**EXCERPT TO READ**:

The confederates made a great many raids in this valley of the Big Cove. Webster Mills was in a direct line from Hancock, Maryland, and the Potomac River was sixteen miles away. Naturally everything of value was hidden as far as it was possible to do so. This being a border county, there were many Southern sympathizers, men who openly opposed the Union cause. They were called "Copperheads".
Shortly after my return from college, two of my Mercersburg schoolmates came to visit me, Bob Shirtz and Rhea Ritchey. We three boys had taken five horses to the woods, hiding them in a pine thicket and going daily to take them food and water (at least Bob and I did, Rhea Ritchey always got out of it if he could!)
Soon after noon on June 28th, we received word that a Colonel Penz and two hundred and fifty Confederate cavalry were riding rapidly North on a raid, their objective being the store at Big Cove Tannery owned by S. & J. Robinson, one and a half miles south of us, and the store and post office at Webster Mills, especially the latter, as my father was a prominent Union man and the postmaster. We three boys started for the horses, intending to hide them farther back in the woods. Now, behind our house ran a creek with a foot log crossing it. On the opposite side stood a barn and sloping upward toward the woods from the barn lay an open field separated from the woods by a fence.

**ITEMS**:

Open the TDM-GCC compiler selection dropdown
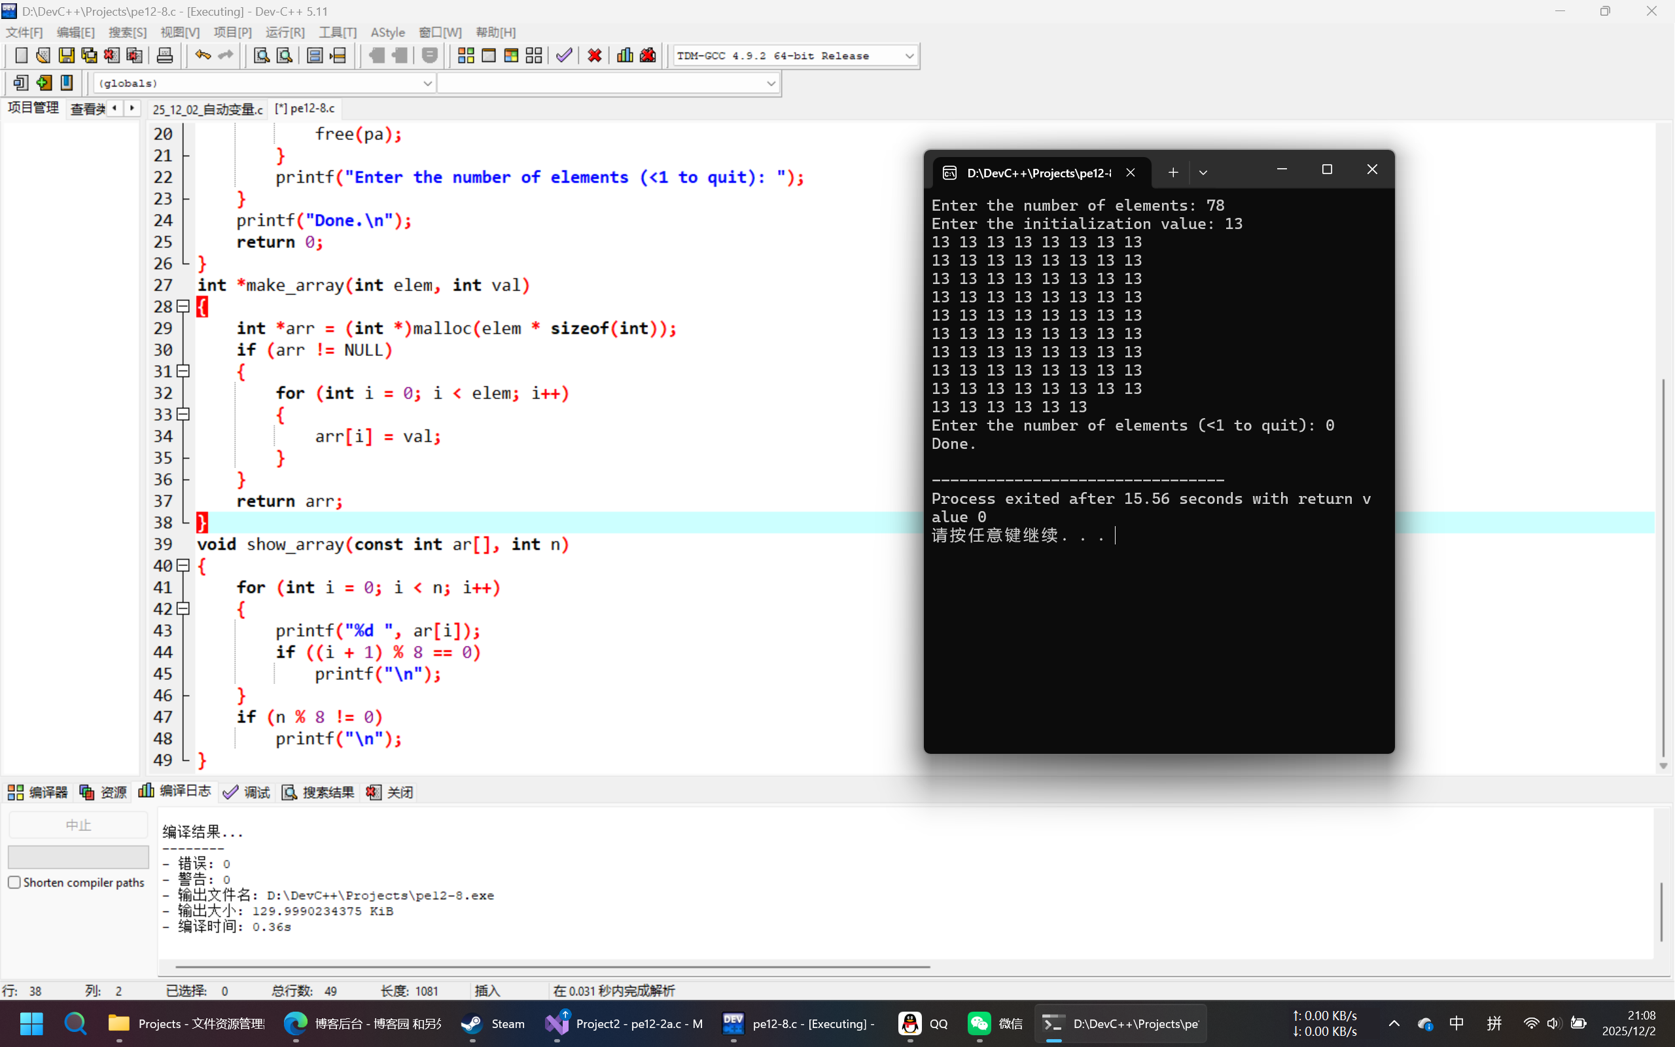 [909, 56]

...

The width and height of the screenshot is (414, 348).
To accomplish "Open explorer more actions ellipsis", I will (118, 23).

--

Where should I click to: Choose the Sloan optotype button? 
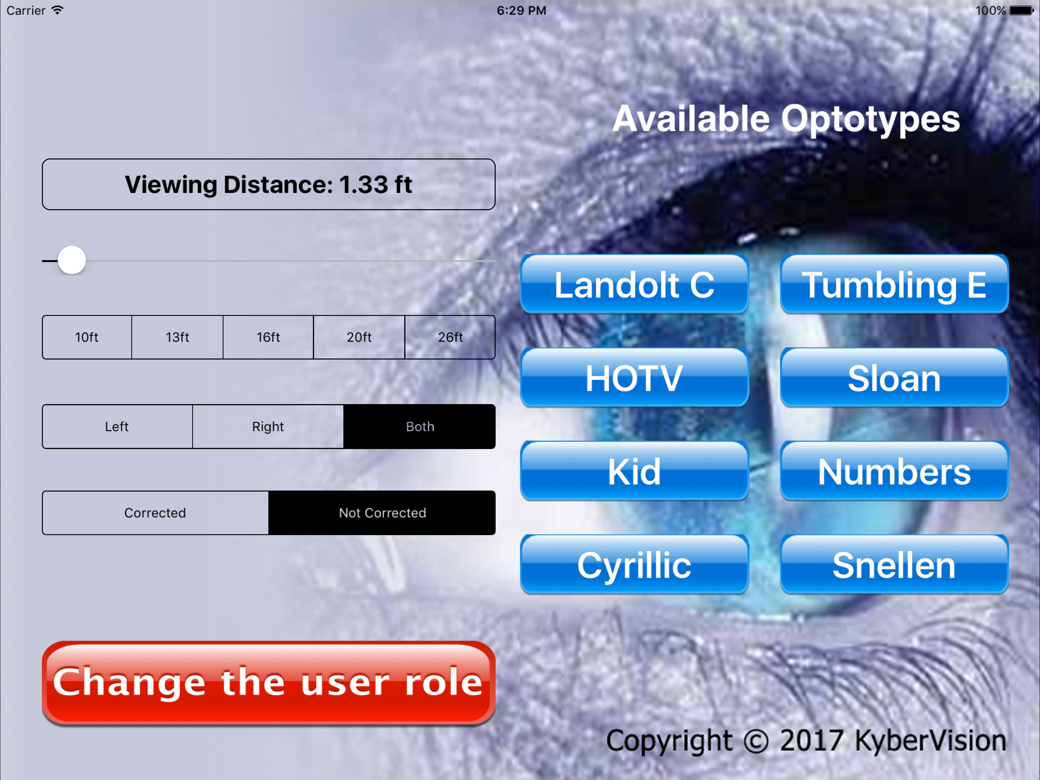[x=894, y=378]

**YOUR TASK**: From the Big Cove raid account, quote word for word the passage that begins with the words containing "Shortly after my" and ends with "if he could!)".

**THE RESULT**:
Shortly after my return from college, two of my Mercersburg schoolmates came to visit me, Bob Shirtz and Rhea Ritchey. We three boys had taken five horses to the woods, hiding them in a pine thicket and going daily to take them food and water (at least Bob and I did, Rhea Ritchey always got out of it if he could!)